Hayes and classmate Alex Percival began the project in the fall of 2016. For now, the project is excluding the densely forested areas of campus. They have currently identified 2,048 trees. Once completed, Hayes said there will probably be about 2,500 mapped trees. If they were to include the dense areas, that number would likely top 3,000, he said.
Kirk Gardner, a senior NRCM major from Swannanoa, has been charged with the task of measuring each tree for its diameter of breast height, which helps determine the tree’s volume. Gardner spends a couple of hours each Wednesday morning measuring trees, collecting their diameter, height and identification. He averages between 50-80 trees a week.
“It’s not too bad,” Gardner said. “It doesn’t take a lot of time. The biggest one so far has been about 32 inches in diameter. That’s a pretty good size. I’ve still got a lot to go.”
Adrian Dunham, a senior CIS major from Asheville, has done most of the development work for the app and how it will function.
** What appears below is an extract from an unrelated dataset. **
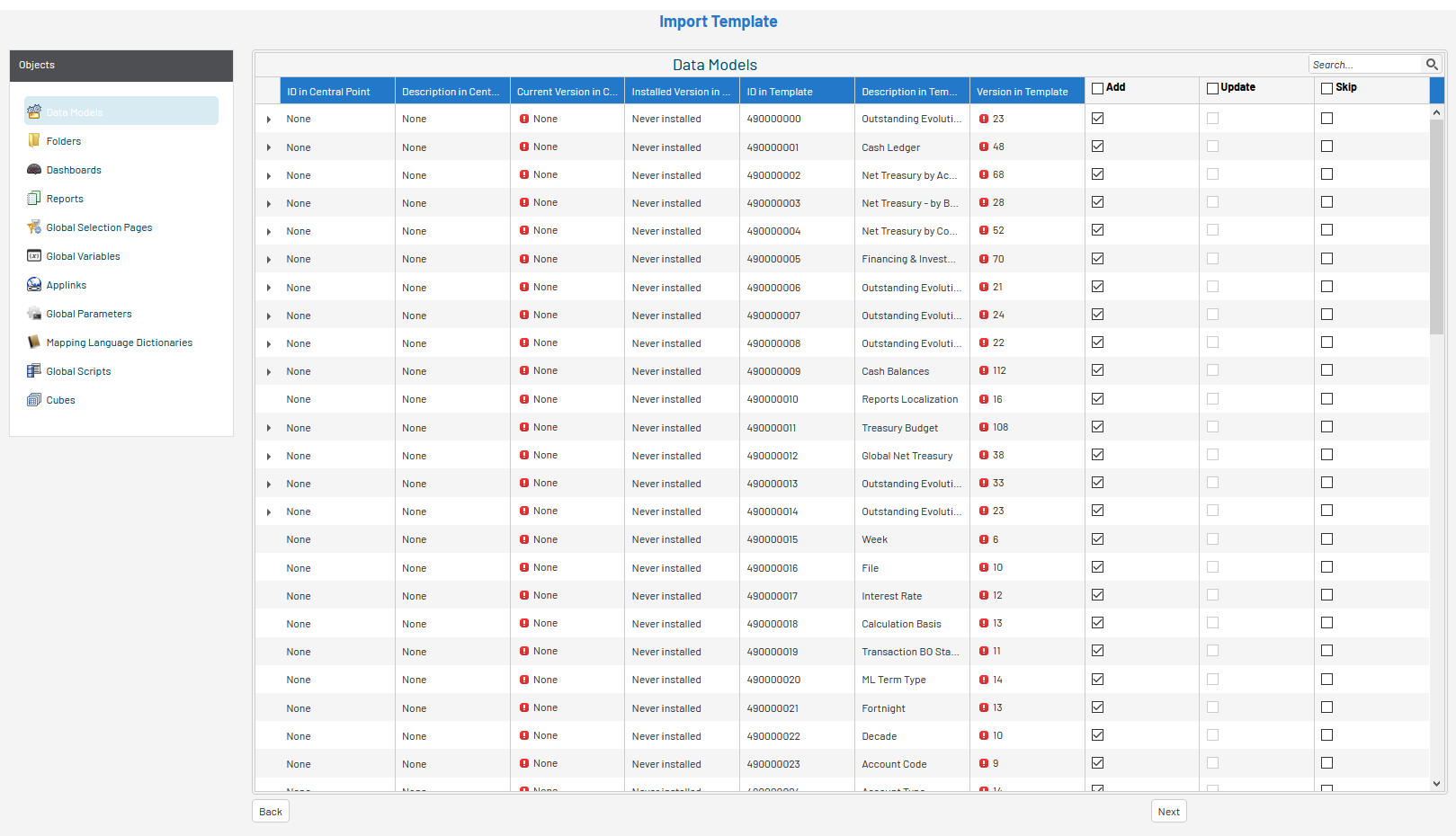Click into the Search input field

[x=1363, y=65]
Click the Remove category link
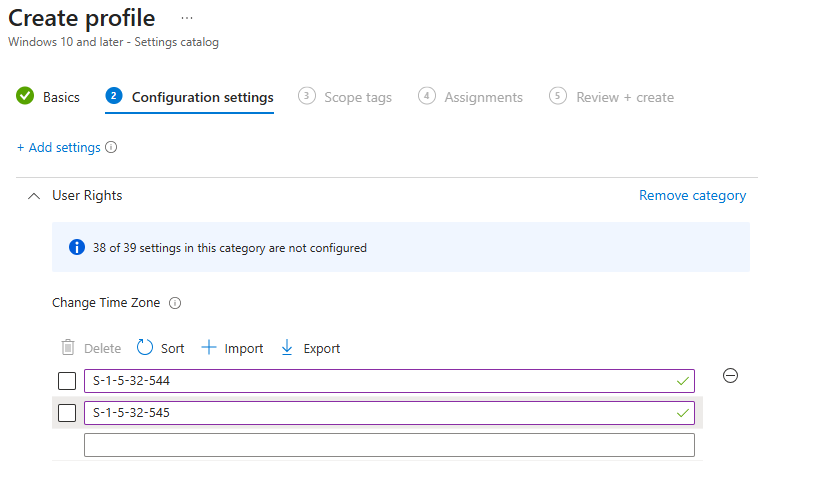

“It’s been challenging learning a completely new type of language, along with developing for a phone, because everything will work on a computer and then you put it on a phone and it doesn’t work and you really can’t see the errors,” Dunham said.
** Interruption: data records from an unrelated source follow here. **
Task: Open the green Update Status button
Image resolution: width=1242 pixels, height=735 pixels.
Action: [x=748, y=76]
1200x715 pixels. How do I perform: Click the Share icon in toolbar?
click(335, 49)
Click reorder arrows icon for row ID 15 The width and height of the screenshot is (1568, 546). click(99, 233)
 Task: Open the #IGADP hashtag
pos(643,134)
Graphic design students will be the next group to join the project. Associate professor Mary Anna LaFratta’s “Graphic Design I” students, who are mostly second semester sophomores, will design the icon and the startup screen for the app. They also will provide silhouettes of 36 tree species.
LaFratta’s class will begin working on the project after spring break and have it completed by the end of the semester.
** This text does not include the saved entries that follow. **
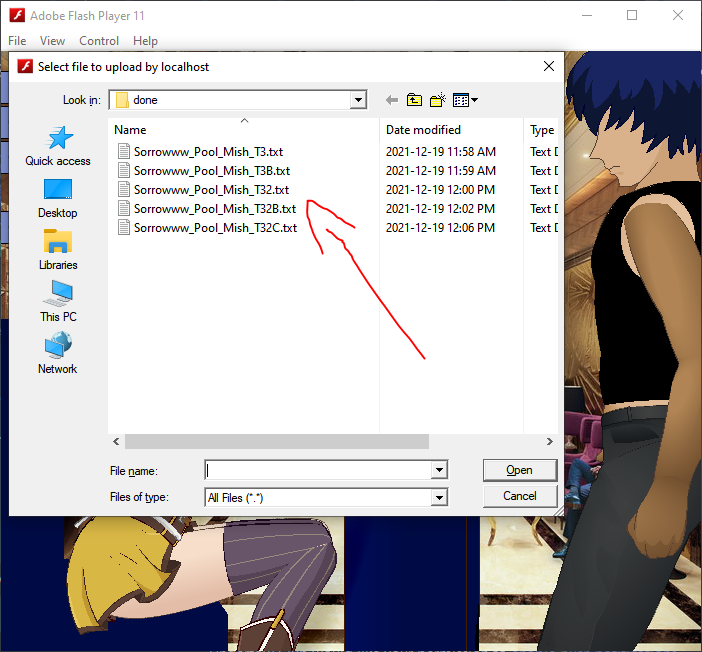Select This PC in the places bar
Screen dimensions: 702x652
click(58, 302)
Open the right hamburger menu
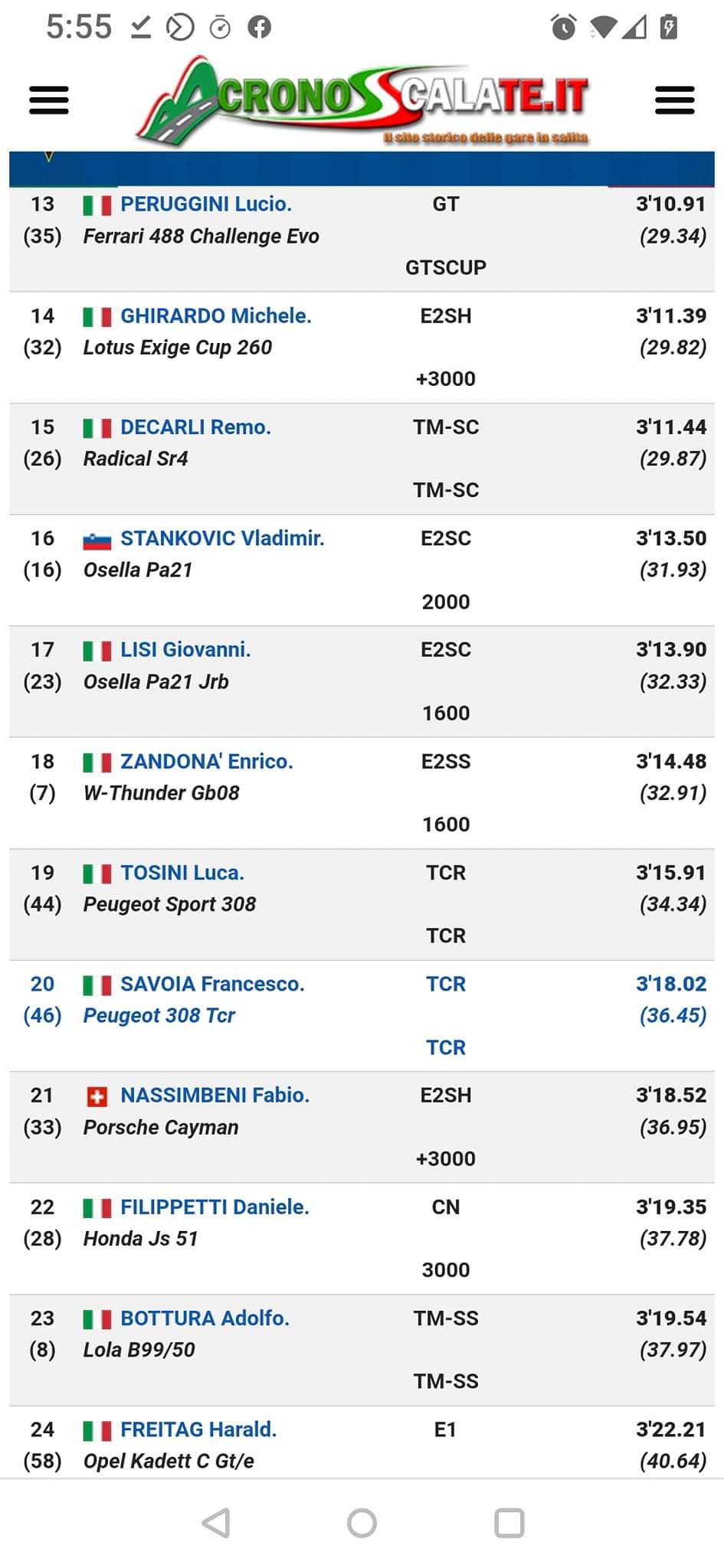724x1568 pixels. tap(674, 100)
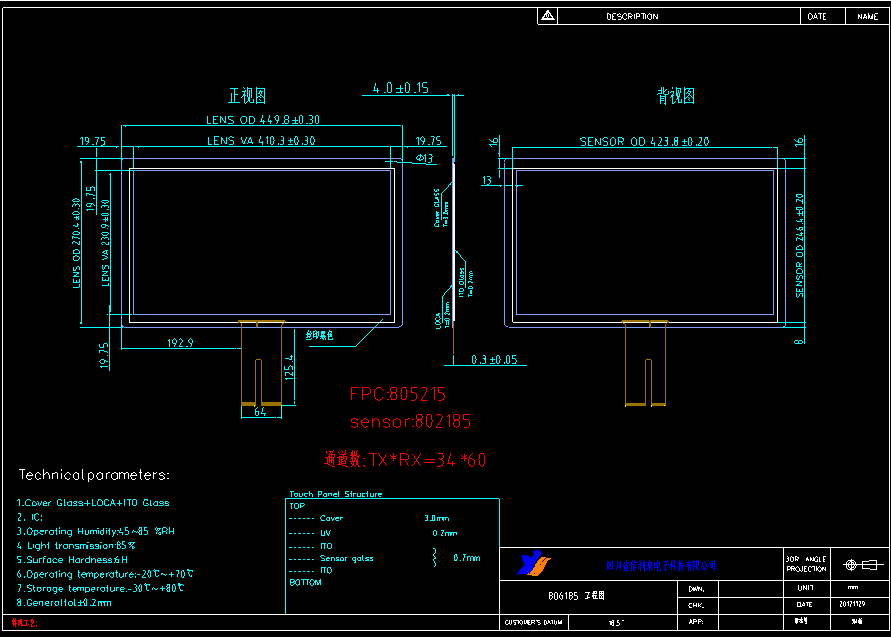Select the NAME column header in revision table
The height and width of the screenshot is (637, 891).
coord(867,16)
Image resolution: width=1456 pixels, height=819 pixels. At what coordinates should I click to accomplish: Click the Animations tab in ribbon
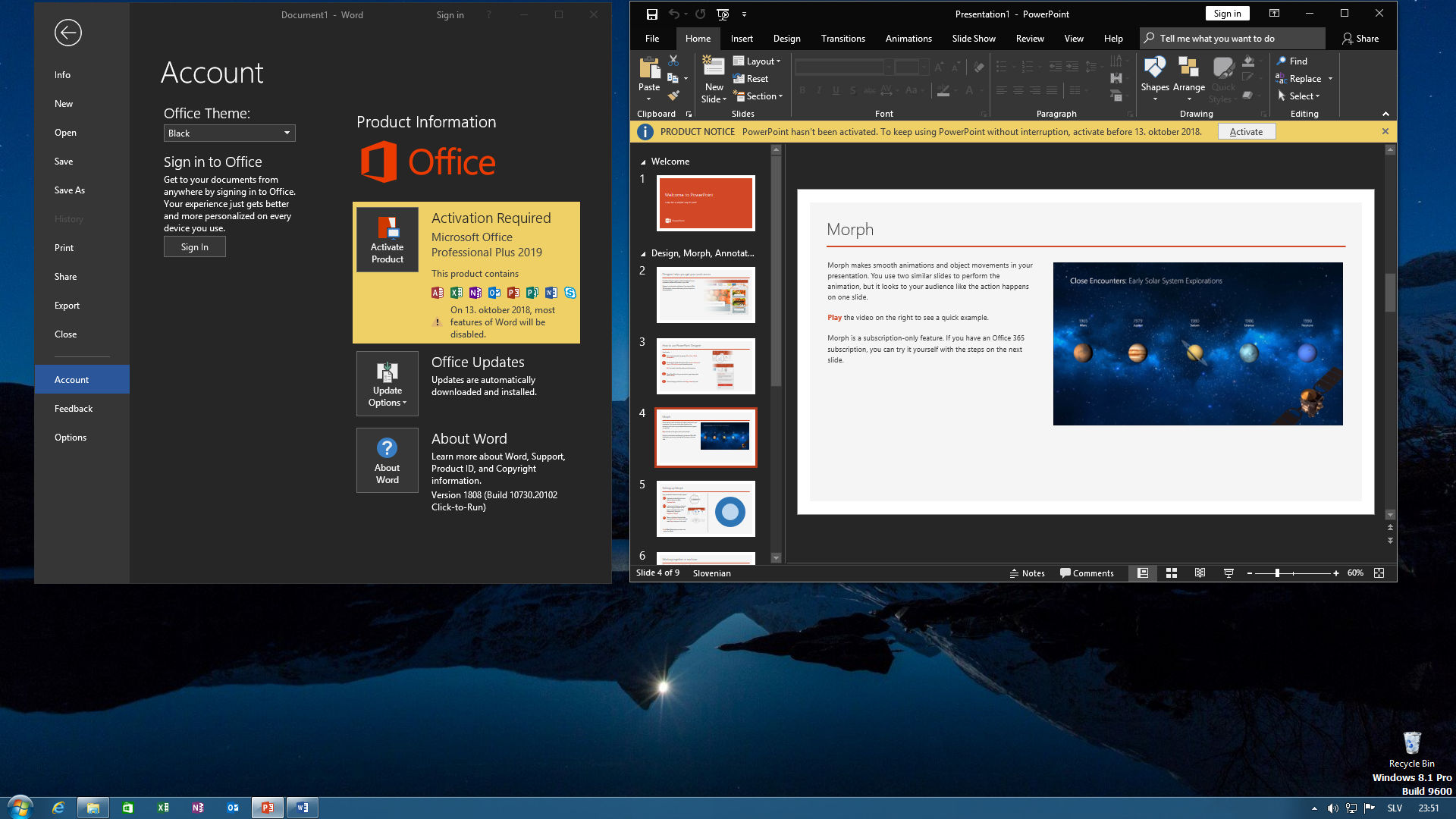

“They are very excited about the opportunity to work on an applied project,” LaFratta said about her students. “I’m thrilled I can get my graphic designers out of the computer lab and outdoors to start studying the trees and some of the natural beauty on campus. I’m actually going to send a few of them out to look at trees and draw them. We’re always trying to push our students to draw from direct observation.”
Styers said discussions have included the possibility of having some photography faculty and students take photos for the app of campus trees rather than just having stock photos of trees.
There are several byproducts that will result from providing a campus tree map, Styers said. It will be beneficial to the university’s arborist, Martin Noone, who plans to use it as an inventory database, she said. The map will allow him to keep track of certain maintenance practices that were applied to the trees, such as root or branch pruning, or if grounds workers applied herbicide or pesticide spray.
Styers said biology associate professor Kathy Mathews and Laura DeWald, director of the environmental science program, have toyed around with having a campus tree walk. Something like that could be implemented into the app, Styers said.
Once there is quantifiable information about the trees, Styers said it will be put into i-Tree Eco software that will estimate ecosystem services and structural characteristics of the trees. It will determine such things as how much carbon is being stored and sequestered, how much pollution is being removed and the effects of trees on building energy use. That information can be used for WCU’s application to gain Tree Campus USA certification, Styers said.
Styers said a beta version of the map is scheduled to be launched at WCU’s Earth Day celebration on April 20, although the project will not be completed.
“We don’t expect to be completely finished because we probably won’t have the photos of the trees with their leaves on them until after summer is over,” she said. “Most of the components should be there, even if it’s not the full list of the species for campus. We’ll continue to refine that until it’s the way we want it.”